= Information given =
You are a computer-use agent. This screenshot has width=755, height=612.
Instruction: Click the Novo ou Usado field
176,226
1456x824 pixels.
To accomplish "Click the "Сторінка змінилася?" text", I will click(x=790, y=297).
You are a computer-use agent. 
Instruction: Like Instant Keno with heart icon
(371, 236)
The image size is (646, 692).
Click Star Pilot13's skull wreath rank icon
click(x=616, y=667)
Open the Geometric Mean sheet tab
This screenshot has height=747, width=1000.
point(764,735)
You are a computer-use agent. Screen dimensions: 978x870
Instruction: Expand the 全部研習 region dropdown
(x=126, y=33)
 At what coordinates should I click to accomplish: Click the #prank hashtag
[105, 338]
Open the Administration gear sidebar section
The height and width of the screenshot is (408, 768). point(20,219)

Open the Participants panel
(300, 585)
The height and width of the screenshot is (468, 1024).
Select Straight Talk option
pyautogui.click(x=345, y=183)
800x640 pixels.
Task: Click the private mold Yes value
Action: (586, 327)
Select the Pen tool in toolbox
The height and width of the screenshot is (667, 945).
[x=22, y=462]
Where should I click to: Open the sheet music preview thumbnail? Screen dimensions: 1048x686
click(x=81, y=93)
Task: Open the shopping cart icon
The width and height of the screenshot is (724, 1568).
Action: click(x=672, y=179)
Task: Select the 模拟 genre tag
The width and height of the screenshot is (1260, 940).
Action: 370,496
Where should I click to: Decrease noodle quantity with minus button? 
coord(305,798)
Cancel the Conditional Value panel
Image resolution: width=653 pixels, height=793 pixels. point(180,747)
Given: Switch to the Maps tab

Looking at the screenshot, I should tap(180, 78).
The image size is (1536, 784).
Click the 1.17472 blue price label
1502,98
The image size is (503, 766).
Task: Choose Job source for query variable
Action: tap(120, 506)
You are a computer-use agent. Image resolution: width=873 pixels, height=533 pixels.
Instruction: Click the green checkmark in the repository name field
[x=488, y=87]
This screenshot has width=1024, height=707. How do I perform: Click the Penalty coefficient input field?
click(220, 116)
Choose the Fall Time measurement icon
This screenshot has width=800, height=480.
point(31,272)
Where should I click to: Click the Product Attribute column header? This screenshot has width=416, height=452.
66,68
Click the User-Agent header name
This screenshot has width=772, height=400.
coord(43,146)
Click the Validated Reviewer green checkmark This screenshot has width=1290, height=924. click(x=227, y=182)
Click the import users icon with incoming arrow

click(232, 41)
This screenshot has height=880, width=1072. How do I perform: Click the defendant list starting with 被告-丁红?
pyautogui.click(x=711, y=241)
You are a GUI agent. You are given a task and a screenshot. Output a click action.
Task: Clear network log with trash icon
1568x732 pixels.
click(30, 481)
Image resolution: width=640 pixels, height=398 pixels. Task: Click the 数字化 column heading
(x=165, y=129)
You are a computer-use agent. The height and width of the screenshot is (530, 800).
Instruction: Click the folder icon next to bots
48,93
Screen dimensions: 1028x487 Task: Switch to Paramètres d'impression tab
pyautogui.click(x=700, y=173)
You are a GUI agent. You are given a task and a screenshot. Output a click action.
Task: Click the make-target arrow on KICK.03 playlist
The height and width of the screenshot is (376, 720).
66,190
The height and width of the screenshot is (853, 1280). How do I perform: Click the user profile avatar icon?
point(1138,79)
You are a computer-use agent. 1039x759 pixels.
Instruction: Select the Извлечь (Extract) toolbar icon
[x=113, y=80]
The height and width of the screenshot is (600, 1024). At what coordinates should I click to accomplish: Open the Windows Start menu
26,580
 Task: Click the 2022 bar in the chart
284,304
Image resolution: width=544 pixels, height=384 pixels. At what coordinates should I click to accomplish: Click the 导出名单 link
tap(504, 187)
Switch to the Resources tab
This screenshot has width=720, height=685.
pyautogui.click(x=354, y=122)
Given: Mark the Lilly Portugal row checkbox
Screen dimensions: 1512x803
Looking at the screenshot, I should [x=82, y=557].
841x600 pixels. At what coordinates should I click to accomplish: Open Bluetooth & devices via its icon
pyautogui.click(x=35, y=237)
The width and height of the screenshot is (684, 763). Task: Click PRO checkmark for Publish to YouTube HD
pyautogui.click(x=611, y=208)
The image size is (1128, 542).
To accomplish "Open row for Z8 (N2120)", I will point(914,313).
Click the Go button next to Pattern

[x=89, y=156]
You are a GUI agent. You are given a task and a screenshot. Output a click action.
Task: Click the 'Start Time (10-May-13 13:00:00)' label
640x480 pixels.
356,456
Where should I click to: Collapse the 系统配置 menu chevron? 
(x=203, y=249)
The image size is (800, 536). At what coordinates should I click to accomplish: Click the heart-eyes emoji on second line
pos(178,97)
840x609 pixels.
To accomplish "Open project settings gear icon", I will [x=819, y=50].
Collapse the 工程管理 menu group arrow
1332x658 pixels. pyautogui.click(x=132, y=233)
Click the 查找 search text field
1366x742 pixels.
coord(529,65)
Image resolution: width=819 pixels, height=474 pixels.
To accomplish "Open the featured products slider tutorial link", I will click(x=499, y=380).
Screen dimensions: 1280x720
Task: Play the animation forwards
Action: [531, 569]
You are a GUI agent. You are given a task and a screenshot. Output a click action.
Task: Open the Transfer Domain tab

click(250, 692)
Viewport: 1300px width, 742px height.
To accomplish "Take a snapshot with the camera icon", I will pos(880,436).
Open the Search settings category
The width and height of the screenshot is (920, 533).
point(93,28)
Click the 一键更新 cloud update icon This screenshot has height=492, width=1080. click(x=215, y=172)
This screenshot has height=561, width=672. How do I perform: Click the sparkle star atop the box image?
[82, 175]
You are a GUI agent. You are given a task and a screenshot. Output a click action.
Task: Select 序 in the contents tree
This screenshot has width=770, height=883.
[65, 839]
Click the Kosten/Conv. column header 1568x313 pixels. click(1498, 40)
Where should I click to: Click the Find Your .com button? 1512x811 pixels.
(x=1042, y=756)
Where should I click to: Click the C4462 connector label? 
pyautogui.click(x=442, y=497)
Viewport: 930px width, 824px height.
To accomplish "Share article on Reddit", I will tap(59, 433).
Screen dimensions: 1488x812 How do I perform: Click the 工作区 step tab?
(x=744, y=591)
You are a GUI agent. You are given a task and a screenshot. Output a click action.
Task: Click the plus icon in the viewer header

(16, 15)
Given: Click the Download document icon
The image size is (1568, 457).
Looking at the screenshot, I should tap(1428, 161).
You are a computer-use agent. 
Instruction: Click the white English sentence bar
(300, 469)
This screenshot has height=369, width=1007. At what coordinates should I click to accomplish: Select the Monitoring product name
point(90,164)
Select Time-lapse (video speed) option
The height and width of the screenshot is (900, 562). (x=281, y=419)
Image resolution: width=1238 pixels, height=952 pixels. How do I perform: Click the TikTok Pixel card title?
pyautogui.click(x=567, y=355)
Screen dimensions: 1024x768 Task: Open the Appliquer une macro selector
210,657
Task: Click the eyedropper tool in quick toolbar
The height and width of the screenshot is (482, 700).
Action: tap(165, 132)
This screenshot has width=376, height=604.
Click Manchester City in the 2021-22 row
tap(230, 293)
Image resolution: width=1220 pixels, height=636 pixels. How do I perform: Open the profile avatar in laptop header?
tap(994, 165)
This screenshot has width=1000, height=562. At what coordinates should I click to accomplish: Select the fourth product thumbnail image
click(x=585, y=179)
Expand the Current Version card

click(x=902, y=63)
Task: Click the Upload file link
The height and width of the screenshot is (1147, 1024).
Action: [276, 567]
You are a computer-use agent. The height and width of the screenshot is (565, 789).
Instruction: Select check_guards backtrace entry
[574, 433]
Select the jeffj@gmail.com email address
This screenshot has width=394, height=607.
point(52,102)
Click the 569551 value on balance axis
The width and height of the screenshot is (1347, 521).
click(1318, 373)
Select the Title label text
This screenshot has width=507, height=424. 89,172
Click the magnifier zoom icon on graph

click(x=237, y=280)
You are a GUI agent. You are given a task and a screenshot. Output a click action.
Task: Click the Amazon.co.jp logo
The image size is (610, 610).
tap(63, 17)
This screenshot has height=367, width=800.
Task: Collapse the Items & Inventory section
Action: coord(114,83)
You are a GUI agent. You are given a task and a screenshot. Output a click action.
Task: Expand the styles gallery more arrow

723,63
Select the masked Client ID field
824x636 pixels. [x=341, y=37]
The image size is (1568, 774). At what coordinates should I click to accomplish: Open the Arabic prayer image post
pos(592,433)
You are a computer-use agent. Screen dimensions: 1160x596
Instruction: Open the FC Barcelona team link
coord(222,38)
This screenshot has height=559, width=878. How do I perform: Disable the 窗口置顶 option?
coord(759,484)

= Task instructions =
Search the listing for the string "Viewport". Copy each line where it turns up.

= Result of this task =
Viewport: 1300px width, 742px height.
Viewport: 930px width, 824px height.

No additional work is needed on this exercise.